UDL principles can be applied to the overall design of a course as well as to the specific instructional materials and strategies such as lectures, learning activities, learning resources, discussions, group work, handouts, on-line instruction, labs, field work, and demonstrations.

Universally designed curriculum provides students with multiple or flexible ways of viewing or listening to information (representation), expression, and engagement and makes a classroom more inclusive. Universally Designed curriculum reduces the need for special accommodation for students with disabilities.

Why is UDL important?

As educators we are often challenged to design and deliver curriculum for an increasingly diverse student population. Each student learns differently and can benefit from having a variety of learning formats to choose from, flexible assessments, and tools to help with organization of new information and skills.

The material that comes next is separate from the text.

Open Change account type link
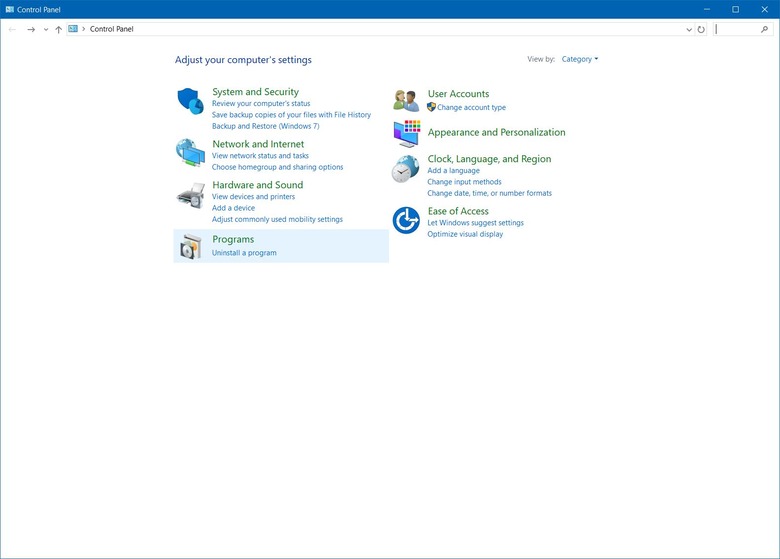point(471,107)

UDL provides us with a variety of strategies and resources to help meet diverse learning needs, improve accessibility to learning opportunities, and increase student success.

Three Principles of UDL

udl-engagement

Provide Multiple Means of Engagement

Do you create a learning environment in which learners are challenged, excited and motivated about what they are learning?

Provide Multiple Means of Representation

Do you create a learning environment in which material and content are presented in a variety of ways?

Provide Multiple Means of Action and Engagement

Do you create a learning environment in which students can express their comprehension in multiple ways?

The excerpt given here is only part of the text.